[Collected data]
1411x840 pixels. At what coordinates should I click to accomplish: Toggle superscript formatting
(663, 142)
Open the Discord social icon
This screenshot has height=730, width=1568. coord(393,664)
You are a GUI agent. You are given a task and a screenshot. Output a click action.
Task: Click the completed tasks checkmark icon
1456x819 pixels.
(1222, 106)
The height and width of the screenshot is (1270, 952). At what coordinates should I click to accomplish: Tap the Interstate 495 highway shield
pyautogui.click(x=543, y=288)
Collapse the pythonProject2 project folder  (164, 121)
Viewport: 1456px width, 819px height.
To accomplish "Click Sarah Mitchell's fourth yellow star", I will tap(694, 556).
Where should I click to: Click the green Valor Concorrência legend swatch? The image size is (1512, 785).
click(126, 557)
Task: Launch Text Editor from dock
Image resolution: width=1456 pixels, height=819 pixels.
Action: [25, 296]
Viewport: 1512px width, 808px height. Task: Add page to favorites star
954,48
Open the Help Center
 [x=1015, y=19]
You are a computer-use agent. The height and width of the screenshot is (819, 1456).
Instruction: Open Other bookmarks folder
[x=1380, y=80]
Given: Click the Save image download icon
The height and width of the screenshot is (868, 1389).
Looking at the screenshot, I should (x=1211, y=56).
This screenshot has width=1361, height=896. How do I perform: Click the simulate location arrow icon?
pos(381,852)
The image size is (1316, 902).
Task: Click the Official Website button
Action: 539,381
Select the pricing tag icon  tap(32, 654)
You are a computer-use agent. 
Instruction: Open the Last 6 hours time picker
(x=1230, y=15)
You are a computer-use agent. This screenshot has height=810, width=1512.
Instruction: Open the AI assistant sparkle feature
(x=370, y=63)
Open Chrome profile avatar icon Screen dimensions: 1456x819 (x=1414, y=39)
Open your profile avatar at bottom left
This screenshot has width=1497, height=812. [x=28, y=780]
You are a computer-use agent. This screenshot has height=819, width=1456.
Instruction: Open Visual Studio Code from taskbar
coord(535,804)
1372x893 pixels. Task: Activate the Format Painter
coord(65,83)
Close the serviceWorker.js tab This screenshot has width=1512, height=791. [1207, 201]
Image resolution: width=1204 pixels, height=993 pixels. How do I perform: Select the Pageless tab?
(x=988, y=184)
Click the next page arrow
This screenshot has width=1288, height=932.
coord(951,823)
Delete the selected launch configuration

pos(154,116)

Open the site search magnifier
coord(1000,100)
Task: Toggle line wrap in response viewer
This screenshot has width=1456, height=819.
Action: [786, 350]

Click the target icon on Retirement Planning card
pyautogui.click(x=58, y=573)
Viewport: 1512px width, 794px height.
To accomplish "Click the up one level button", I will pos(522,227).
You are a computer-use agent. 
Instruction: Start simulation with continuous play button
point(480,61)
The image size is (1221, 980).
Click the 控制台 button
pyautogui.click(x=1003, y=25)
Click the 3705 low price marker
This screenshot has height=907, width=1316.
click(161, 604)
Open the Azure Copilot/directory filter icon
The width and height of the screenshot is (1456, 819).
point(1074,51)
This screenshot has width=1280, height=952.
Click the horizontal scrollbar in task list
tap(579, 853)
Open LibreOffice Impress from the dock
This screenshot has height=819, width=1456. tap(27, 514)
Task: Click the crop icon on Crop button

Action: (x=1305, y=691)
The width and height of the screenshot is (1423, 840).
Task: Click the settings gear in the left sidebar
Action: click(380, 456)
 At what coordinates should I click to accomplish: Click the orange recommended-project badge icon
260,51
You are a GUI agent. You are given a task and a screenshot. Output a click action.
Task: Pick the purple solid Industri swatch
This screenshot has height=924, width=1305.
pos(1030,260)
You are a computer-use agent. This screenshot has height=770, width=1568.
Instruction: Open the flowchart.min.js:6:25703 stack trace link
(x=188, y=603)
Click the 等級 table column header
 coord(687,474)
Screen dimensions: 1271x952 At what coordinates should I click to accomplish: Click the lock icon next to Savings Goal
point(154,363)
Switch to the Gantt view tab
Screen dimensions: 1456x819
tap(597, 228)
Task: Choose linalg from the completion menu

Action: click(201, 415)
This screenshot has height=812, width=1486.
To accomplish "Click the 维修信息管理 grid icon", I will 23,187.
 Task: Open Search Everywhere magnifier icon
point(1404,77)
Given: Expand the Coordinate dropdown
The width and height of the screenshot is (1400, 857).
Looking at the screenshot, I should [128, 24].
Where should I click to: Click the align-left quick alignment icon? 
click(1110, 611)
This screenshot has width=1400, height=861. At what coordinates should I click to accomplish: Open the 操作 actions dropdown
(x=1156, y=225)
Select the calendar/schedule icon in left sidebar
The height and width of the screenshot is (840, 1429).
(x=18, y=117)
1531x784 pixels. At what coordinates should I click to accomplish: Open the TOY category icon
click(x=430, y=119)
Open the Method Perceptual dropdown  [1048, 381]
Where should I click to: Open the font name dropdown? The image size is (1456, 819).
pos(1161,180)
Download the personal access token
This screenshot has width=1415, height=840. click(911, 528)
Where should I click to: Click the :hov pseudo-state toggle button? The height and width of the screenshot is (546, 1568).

**YOUR GOAL:** Write the data above out again in full, exactly.

**RESPONSE BELOW:**
1411x840 pixels. At what coordinates should I click to accomplish: Toggle superscript formatting
(663, 142)
Open the Discord social icon
This screenshot has height=730, width=1568. coord(393,664)
You are a GUI agent. You are given a task and a screenshot. Output a click action.
Task: Click the completed tasks checkmark icon
1456x819 pixels.
(1222, 106)
The height and width of the screenshot is (1270, 952). At what coordinates should I click to accomplish: Tap the Interstate 495 highway shield
pyautogui.click(x=543, y=288)
Collapse the pythonProject2 project folder  (164, 121)
Viewport: 1456px width, 819px height.
To accomplish "Click Sarah Mitchell's fourth yellow star", I will tap(694, 556).
Where should I click to: Click the green Valor Concorrência legend swatch? The image size is (1512, 785).
click(126, 557)
Task: Launch Text Editor from dock
Image resolution: width=1456 pixels, height=819 pixels.
Action: [25, 296]
Viewport: 1512px width, 808px height. Task: Add page to favorites star
954,48
Open the Help Center
 [x=1015, y=19]
You are a computer-use agent. The height and width of the screenshot is (819, 1456).
Instruction: Open Other bookmarks folder
[x=1380, y=80]
Given: Click the Save image download icon
The height and width of the screenshot is (868, 1389).
Looking at the screenshot, I should (x=1211, y=56).
This screenshot has width=1361, height=896. How do I perform: Click the simulate location arrow icon?
pos(381,852)
The image size is (1316, 902).
Task: Click the Official Website button
Action: 539,381
Select the pricing tag icon  tap(32, 654)
You are a computer-use agent. 
Instruction: Open the Last 6 hours time picker
(x=1230, y=15)
You are a computer-use agent. This screenshot has height=810, width=1512.
Instruction: Open the AI assistant sparkle feature
(x=370, y=63)
Open Chrome profile avatar icon Screen dimensions: 1456x819 (x=1414, y=39)
Open your profile avatar at bottom left
This screenshot has width=1497, height=812. [x=28, y=780]
You are a computer-use agent. This screenshot has height=819, width=1456.
Instruction: Open Visual Studio Code from taskbar
coord(535,804)
1372x893 pixels. Task: Activate the Format Painter
coord(65,83)
Close the serviceWorker.js tab This screenshot has width=1512, height=791. [1207, 201]
Image resolution: width=1204 pixels, height=993 pixels. How do I perform: Select the Pageless tab?
(x=988, y=184)
Click the next page arrow
This screenshot has width=1288, height=932.
coord(951,823)
Delete the selected launch configuration

pos(154,116)

Open the site search magnifier
coord(1000,100)
Task: Toggle line wrap in response viewer
This screenshot has width=1456, height=819.
Action: [786, 350]

Click the target icon on Retirement Planning card
pyautogui.click(x=58, y=573)
Viewport: 1512px width, 794px height.
To accomplish "Click the up one level button", I will pos(522,227).
You are a computer-use agent. 
Instruction: Start simulation with continuous play button
point(480,61)
The image size is (1221, 980).
Click the 控制台 button
pyautogui.click(x=1003, y=25)
Click the 3705 low price marker
This screenshot has height=907, width=1316.
click(161, 604)
Open the Azure Copilot/directory filter icon
The width and height of the screenshot is (1456, 819).
point(1074,51)
This screenshot has width=1280, height=952.
Click the horizontal scrollbar in task list
tap(579, 853)
Open LibreOffice Impress from the dock
This screenshot has height=819, width=1456. tap(27, 514)
Task: Click the crop icon on Crop button

Action: (x=1305, y=691)
The width and height of the screenshot is (1423, 840).
Task: Click the settings gear in the left sidebar
Action: click(380, 456)
 At what coordinates should I click to accomplish: Click the orange recommended-project badge icon
260,51
You are a GUI agent. You are given a task and a screenshot. Output a click action.
Task: Pick the purple solid Industri swatch
This screenshot has height=924, width=1305.
pos(1030,260)
You are a computer-use agent. This screenshot has height=770, width=1568.
Instruction: Open the flowchart.min.js:6:25703 stack trace link
(x=188, y=603)
Click the 等級 table column header
 coord(687,474)
Screen dimensions: 1271x952 At what coordinates should I click to accomplish: Click the lock icon next to Savings Goal
point(154,363)
Switch to the Gantt view tab
Screen dimensions: 1456x819
tap(597, 228)
Task: Choose linalg from the completion menu

Action: click(201, 415)
This screenshot has height=812, width=1486.
To accomplish "Click the 维修信息管理 grid icon", I will 23,187.
 Task: Open Search Everywhere magnifier icon
point(1404,77)
Given: Expand the Coordinate dropdown
The width and height of the screenshot is (1400, 857).
Looking at the screenshot, I should [128, 24].
Where should I click to: Click the align-left quick alignment icon? 
click(1110, 611)
This screenshot has width=1400, height=861. At what coordinates should I click to accomplish: Open the 操作 actions dropdown
(x=1156, y=225)
Select the calendar/schedule icon in left sidebar
The height and width of the screenshot is (840, 1429).
(x=18, y=117)
1531x784 pixels. At what coordinates should I click to accomplish: Open the TOY category icon
click(x=430, y=119)
Open the Method Perceptual dropdown  [1048, 381]
Where should I click to: Open the font name dropdown? The image size is (1456, 819).
pos(1161,180)
Download the personal access token
This screenshot has width=1415, height=840. click(911, 528)
Where should I click to: Click the :hov pseudo-state toggle button? The height and width of the screenshot is (546, 1568).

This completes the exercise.